> **Exercise requirements**
Reproduce everything from the line containing "Where should I click to: Expand" down through the end of the records, switching "Germany" to "France" and leaving all else unchanged. Omit the pictures from your answer.

━━━ Records for processing ━━━

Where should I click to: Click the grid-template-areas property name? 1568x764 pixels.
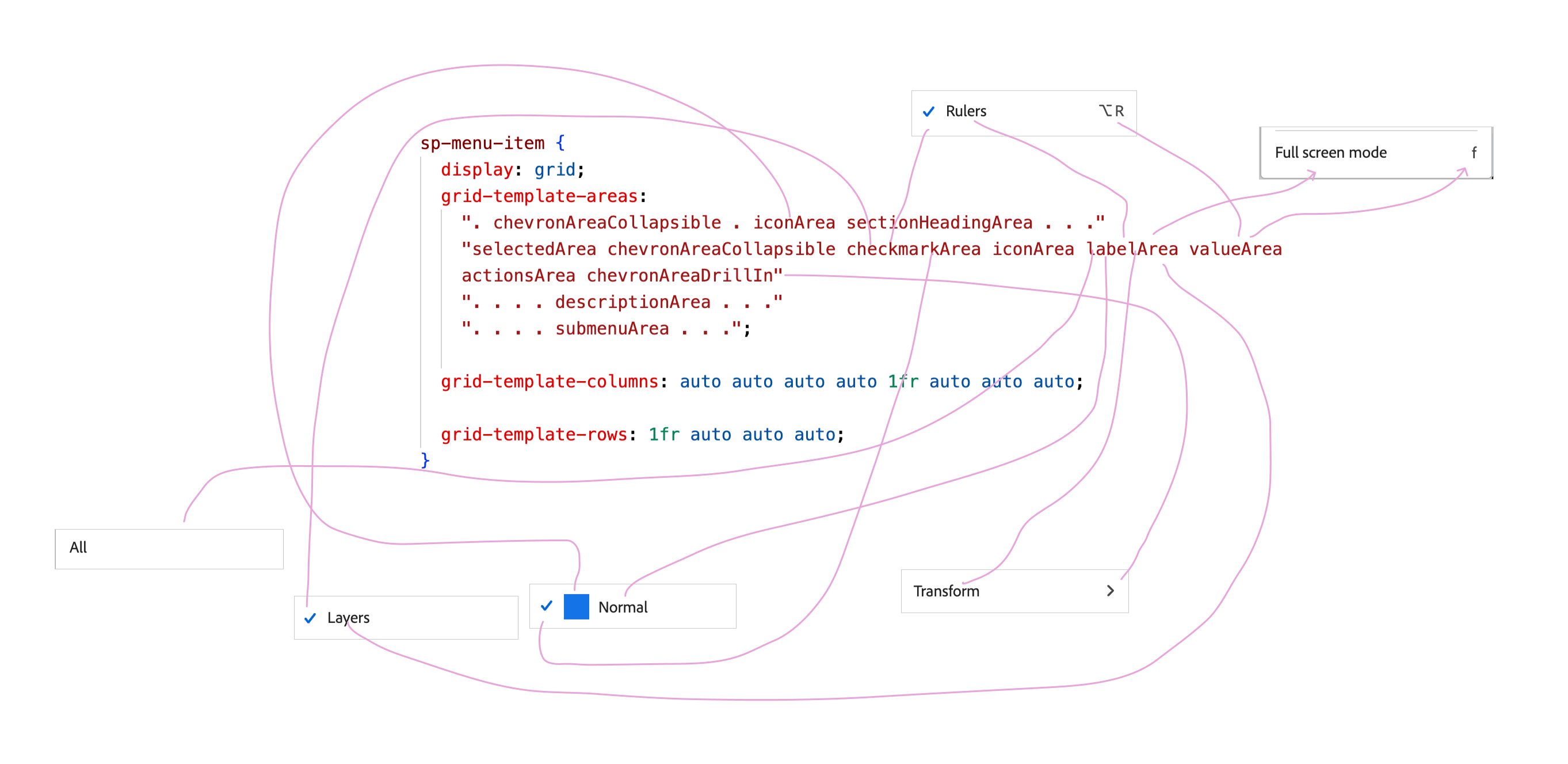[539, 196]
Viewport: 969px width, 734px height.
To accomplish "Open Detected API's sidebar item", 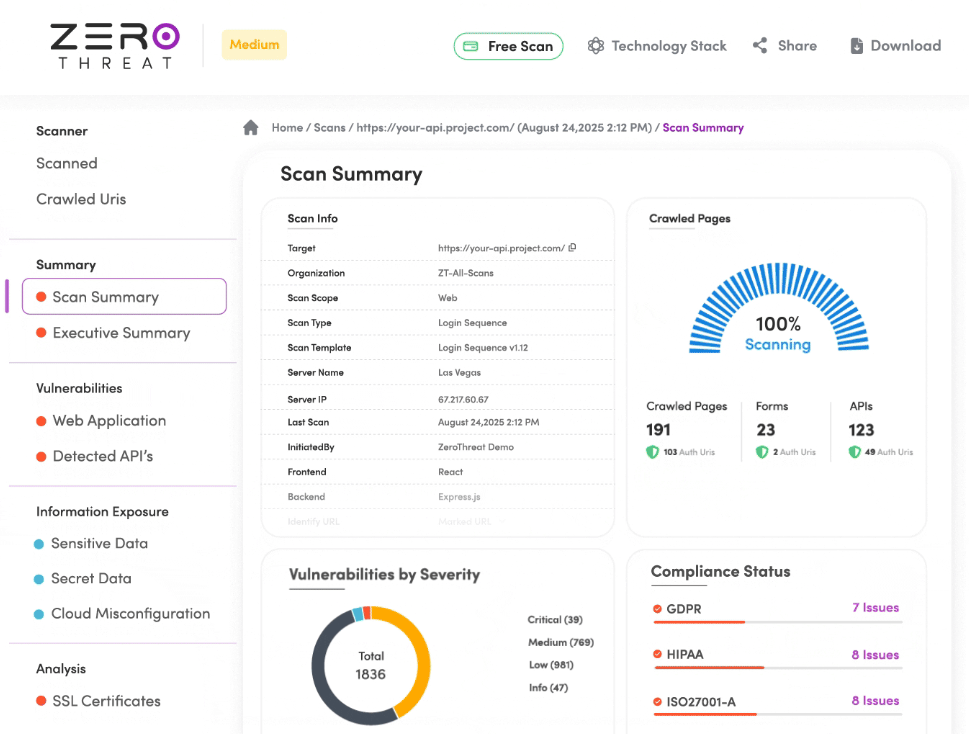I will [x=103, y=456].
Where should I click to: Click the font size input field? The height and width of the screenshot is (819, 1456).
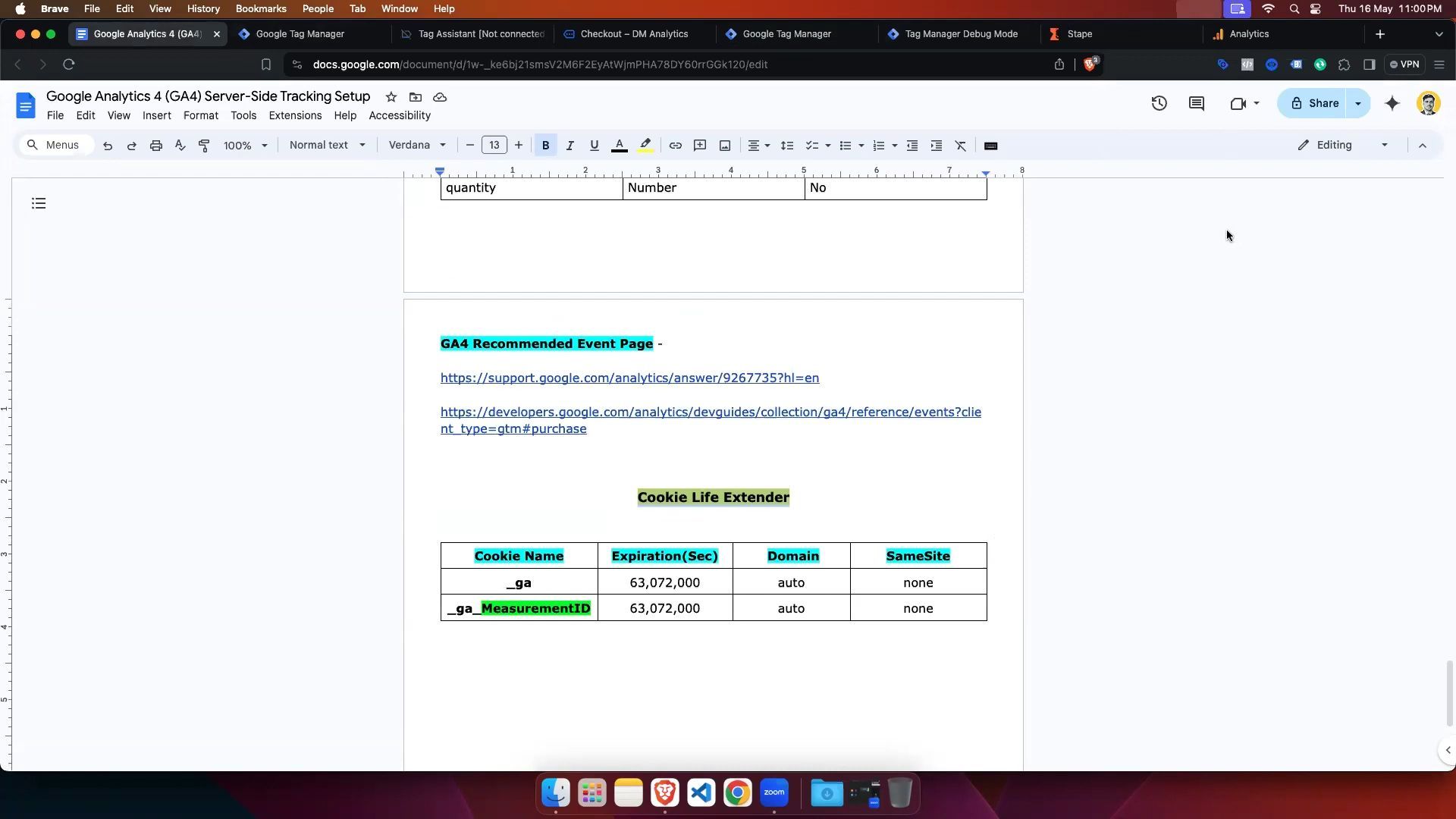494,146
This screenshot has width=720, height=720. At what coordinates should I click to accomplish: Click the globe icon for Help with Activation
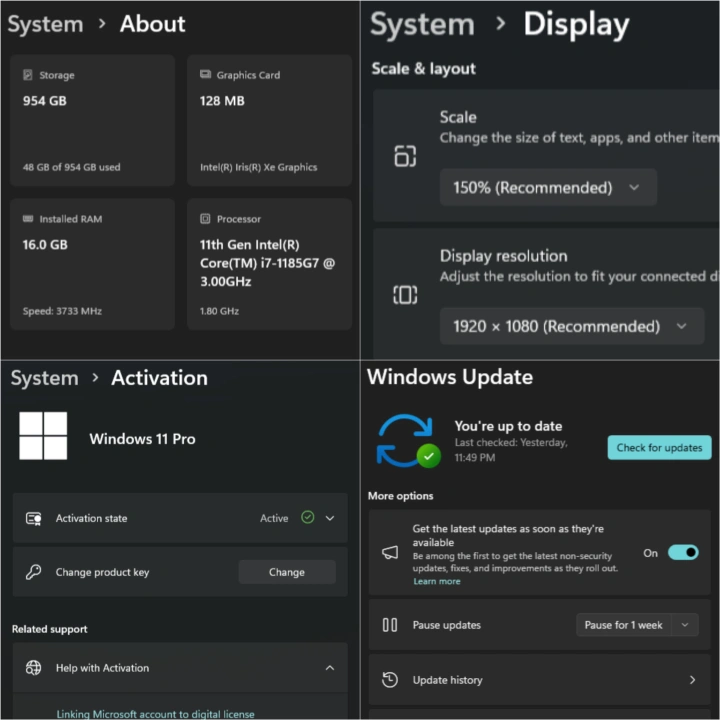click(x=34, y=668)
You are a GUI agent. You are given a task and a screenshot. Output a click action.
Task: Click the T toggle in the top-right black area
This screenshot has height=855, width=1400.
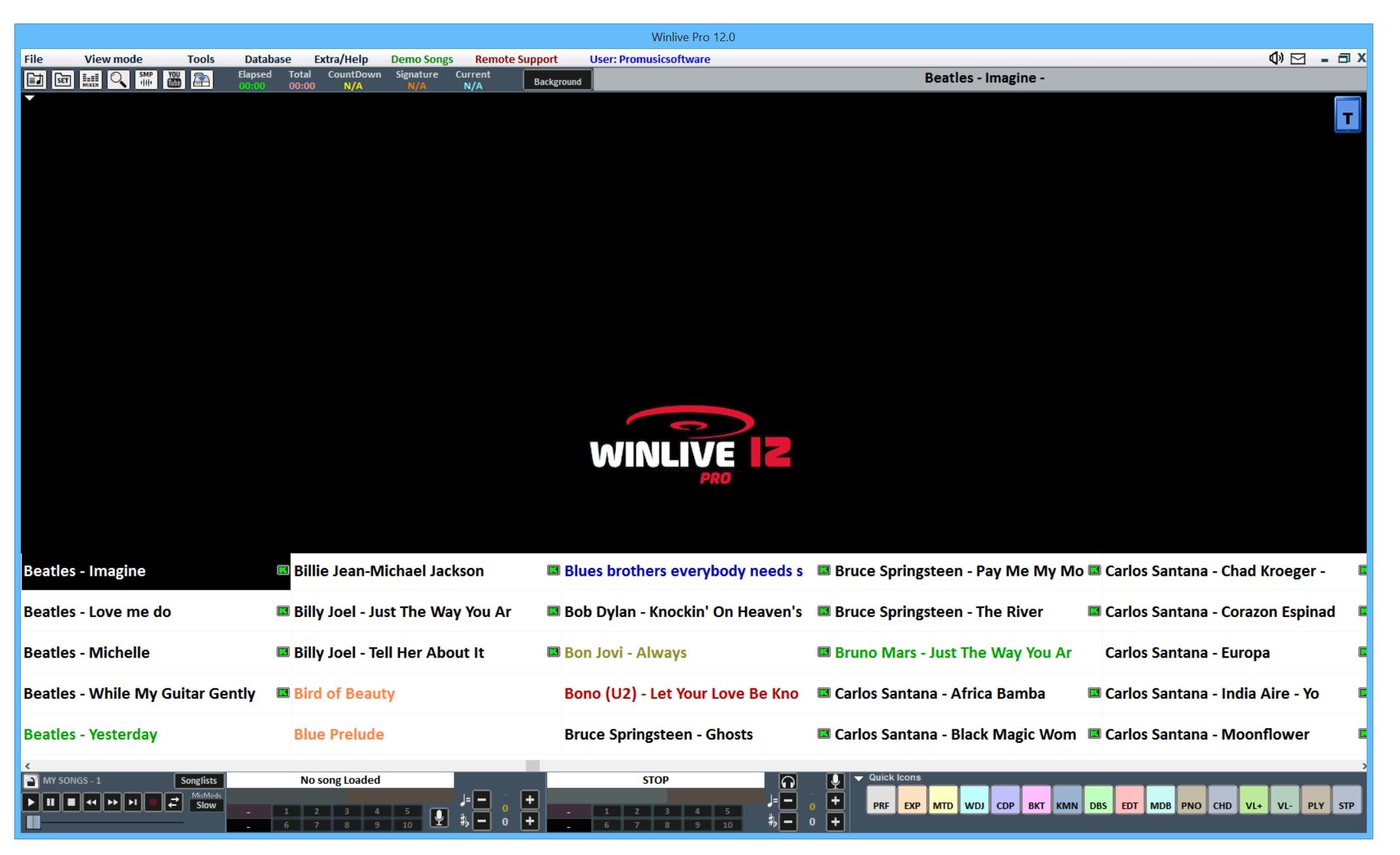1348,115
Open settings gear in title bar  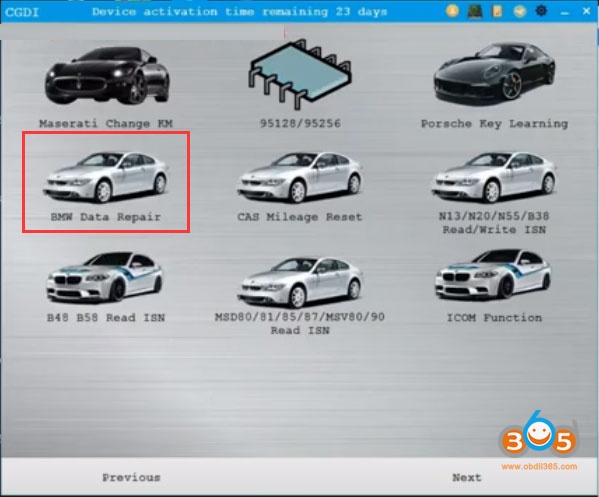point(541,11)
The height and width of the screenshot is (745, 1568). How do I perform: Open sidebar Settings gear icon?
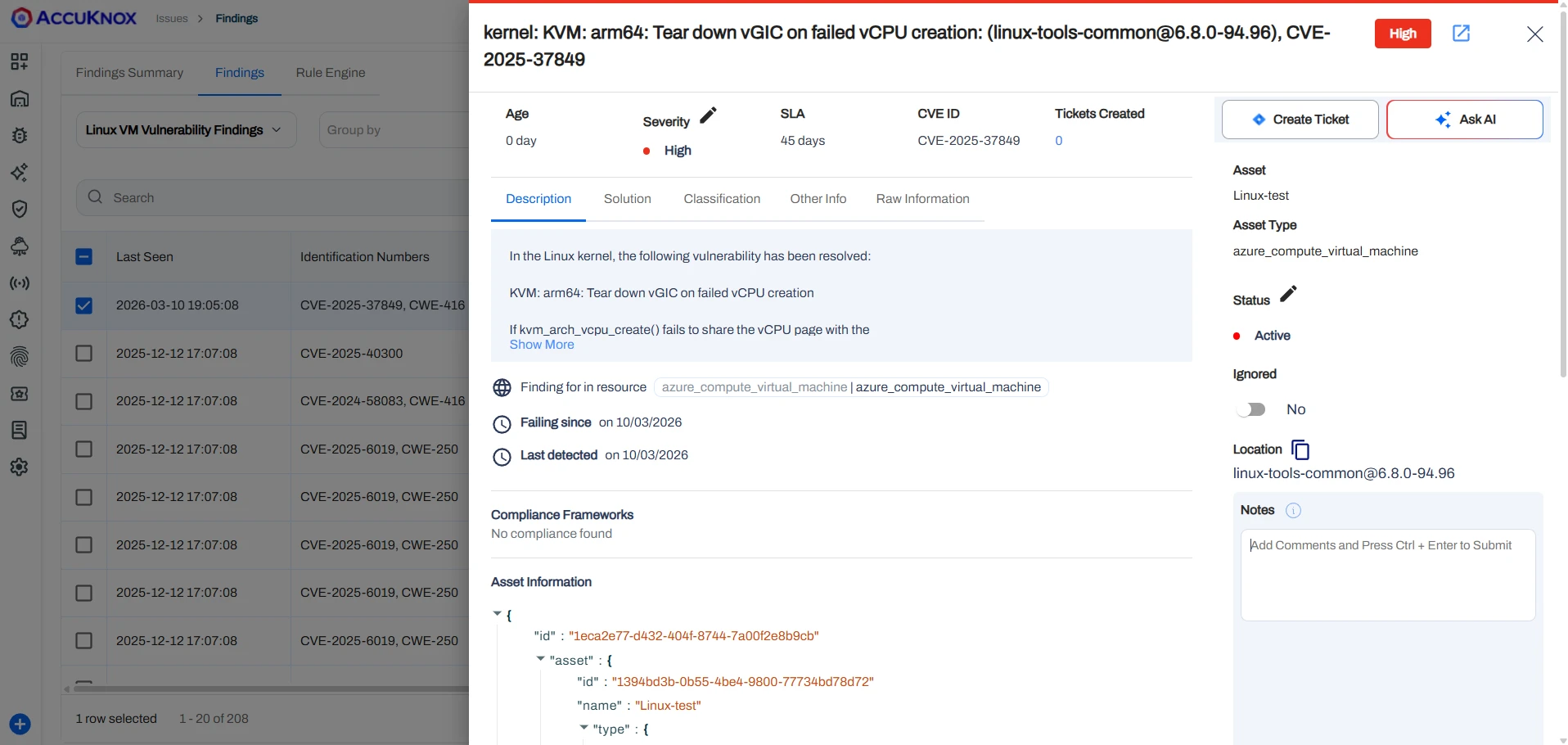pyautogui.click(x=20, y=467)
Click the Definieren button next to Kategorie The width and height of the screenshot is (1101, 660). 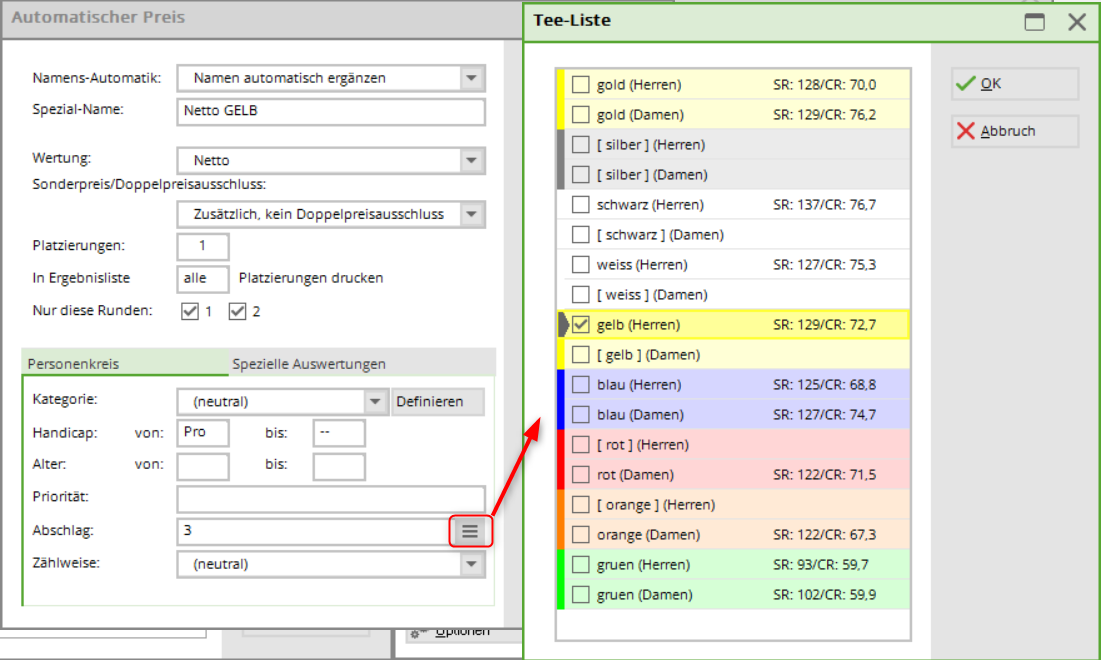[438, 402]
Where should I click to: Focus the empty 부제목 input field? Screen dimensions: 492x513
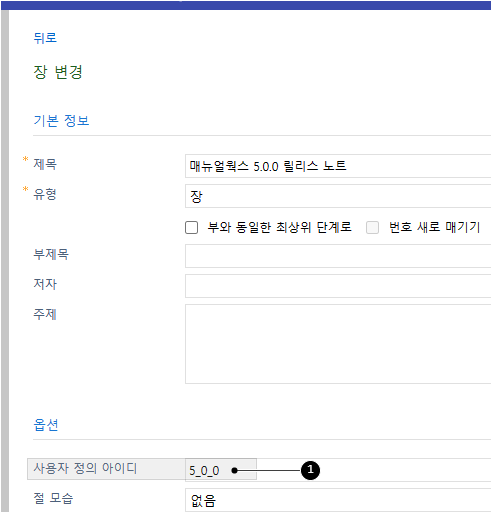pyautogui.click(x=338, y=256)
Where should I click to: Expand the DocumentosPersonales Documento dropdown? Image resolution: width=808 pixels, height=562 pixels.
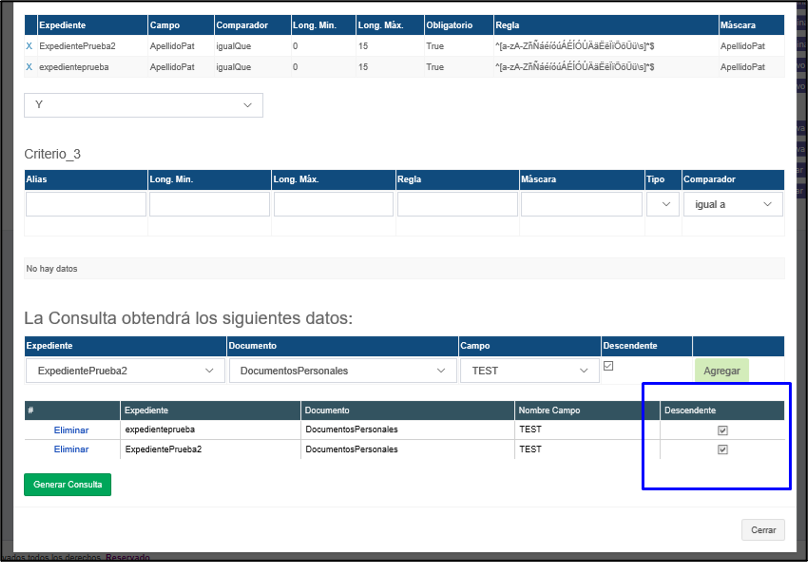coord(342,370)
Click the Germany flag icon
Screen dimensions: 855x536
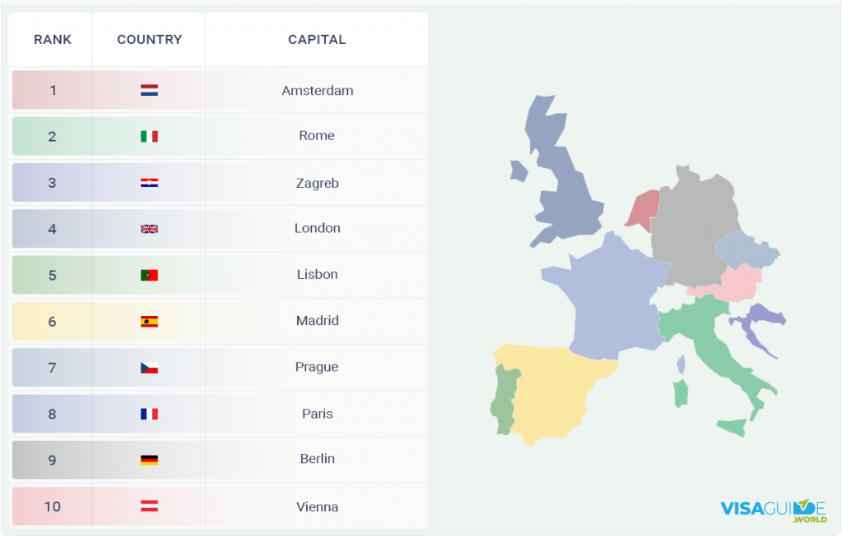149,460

━━━

> **Completed task**
Where should I click to: Expand the DocumentosPersonales Documento dropdown? Image resolution: width=808 pixels, height=562 pixels.
coord(342,370)
Click the France flag icon
Screen dimensions: 855x536
149,460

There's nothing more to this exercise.